Dataset excerpts:
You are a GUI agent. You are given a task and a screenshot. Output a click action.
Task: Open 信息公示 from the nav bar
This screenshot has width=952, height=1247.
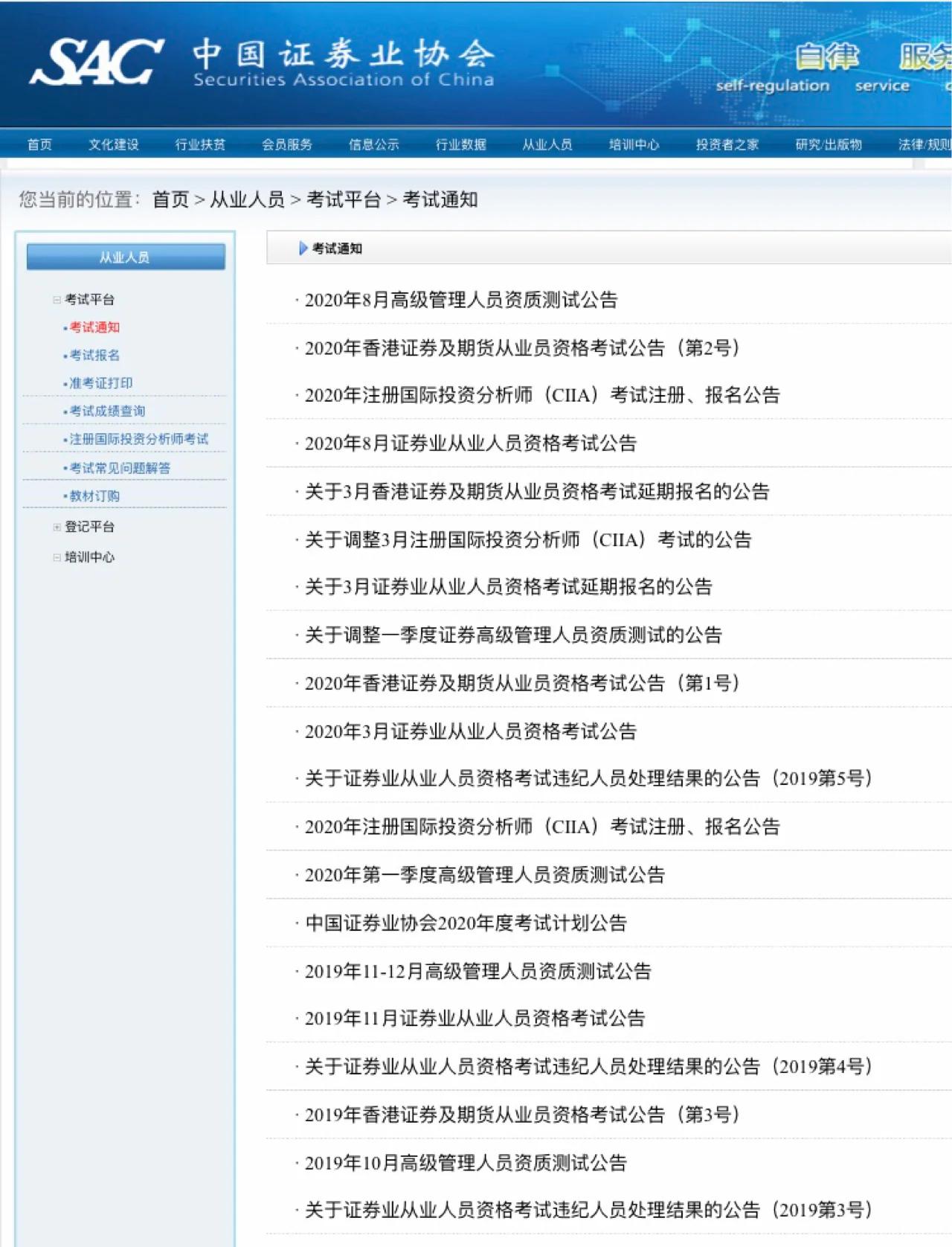373,144
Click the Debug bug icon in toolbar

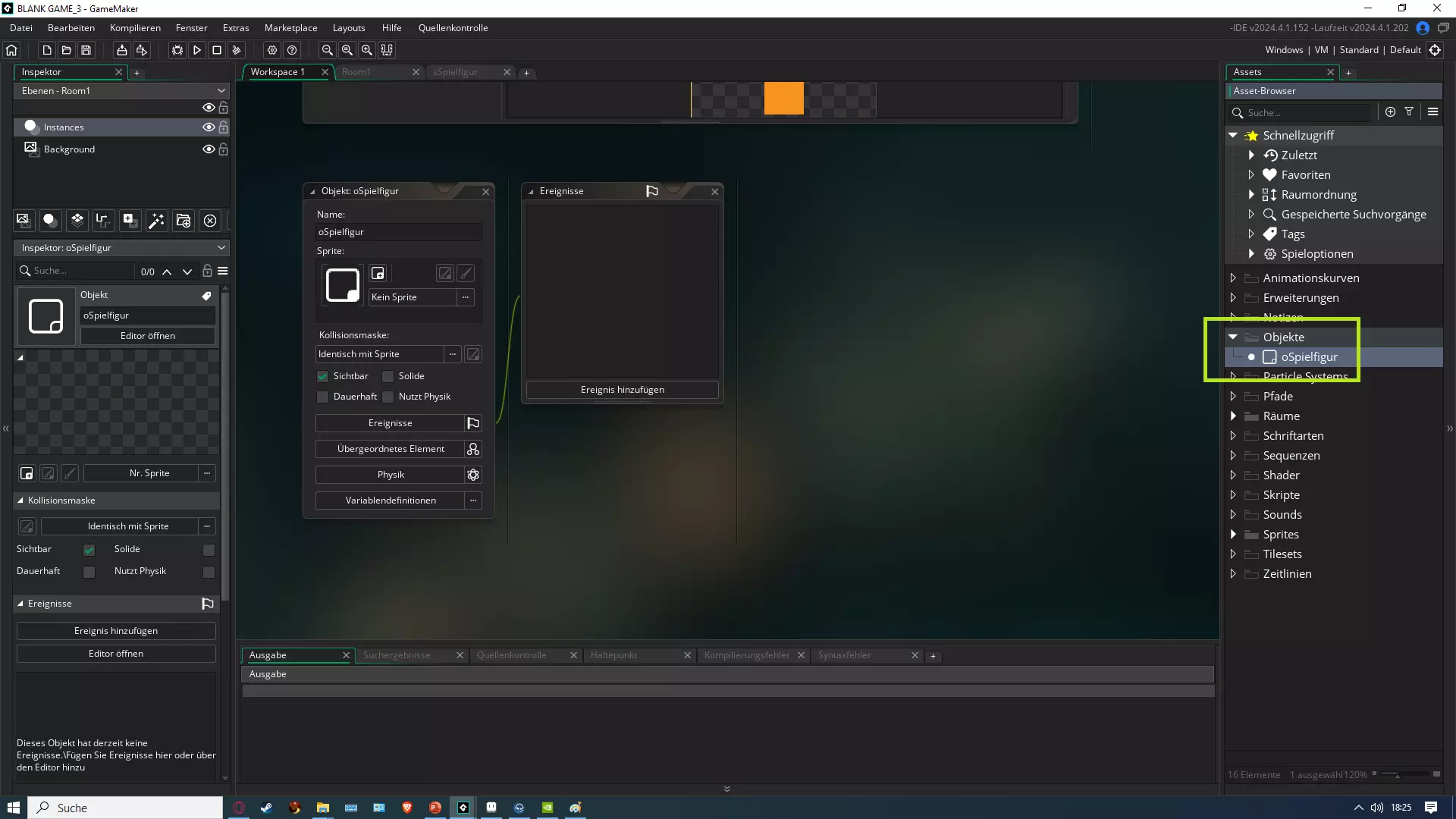(x=177, y=50)
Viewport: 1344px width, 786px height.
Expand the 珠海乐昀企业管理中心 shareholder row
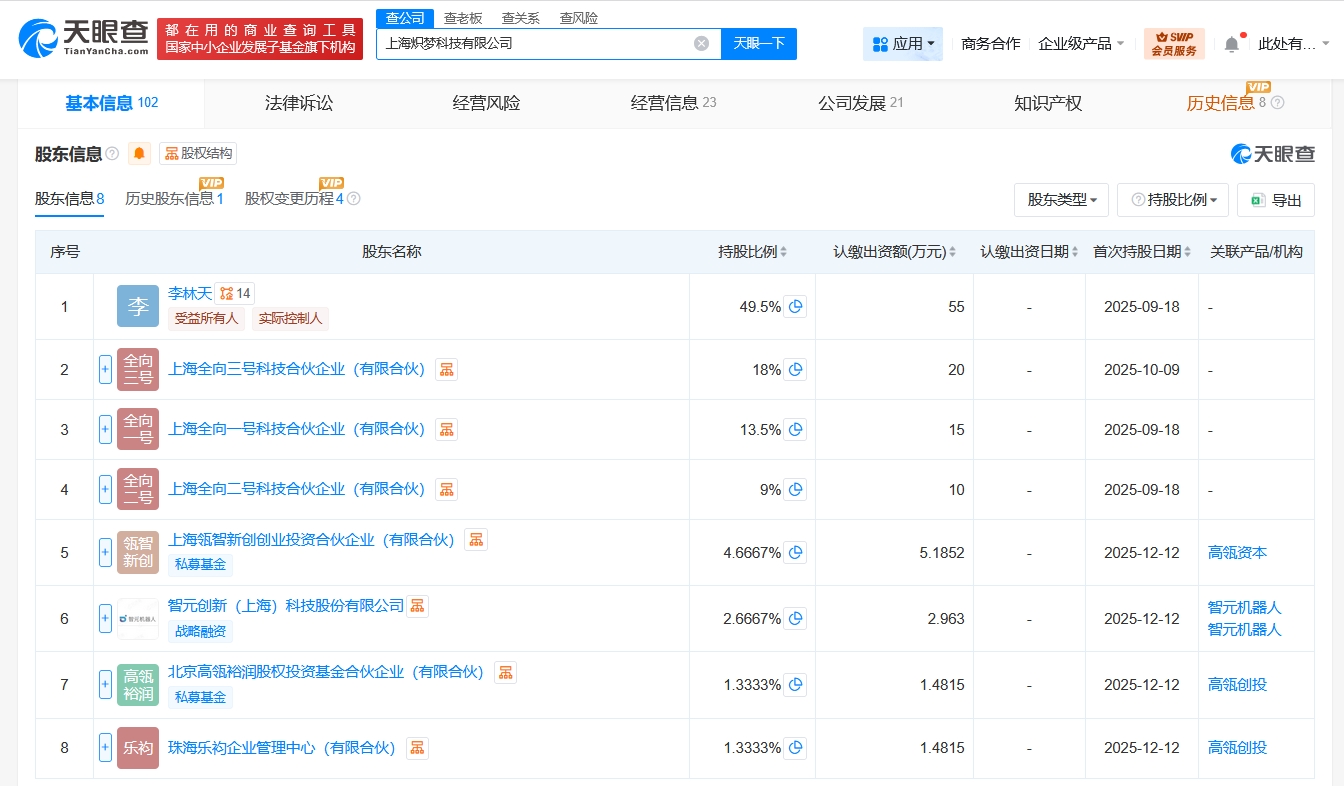(x=105, y=748)
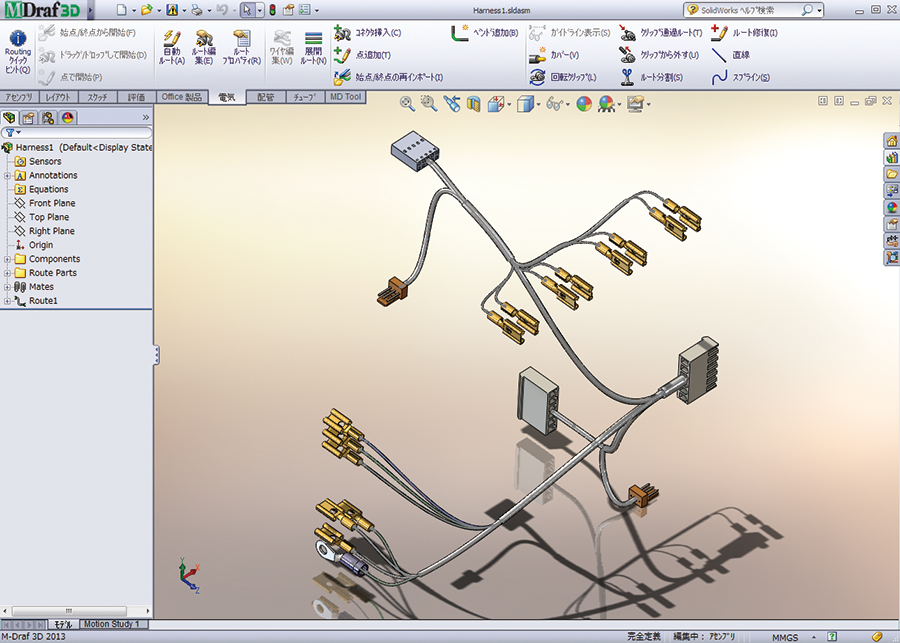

The task: Present each line of text in the material above as a numbered list, omitting blank lines and leaving out the pictures.

Correct output:
1. You are a GUI agent. You are given a task and a screenshot. Output a click action.
2. Task: Open 信息公示 from the nav bar
3. This screenshot has width=952, height=1247.
4. 373,144
5. Click the Debug bug icon in toolbar
6. (x=177, y=50)
7. Viewport: 1344px width, 786px height.
8. Expand the 珠海乐昀企业管理中心 shareholder row
9. (x=105, y=748)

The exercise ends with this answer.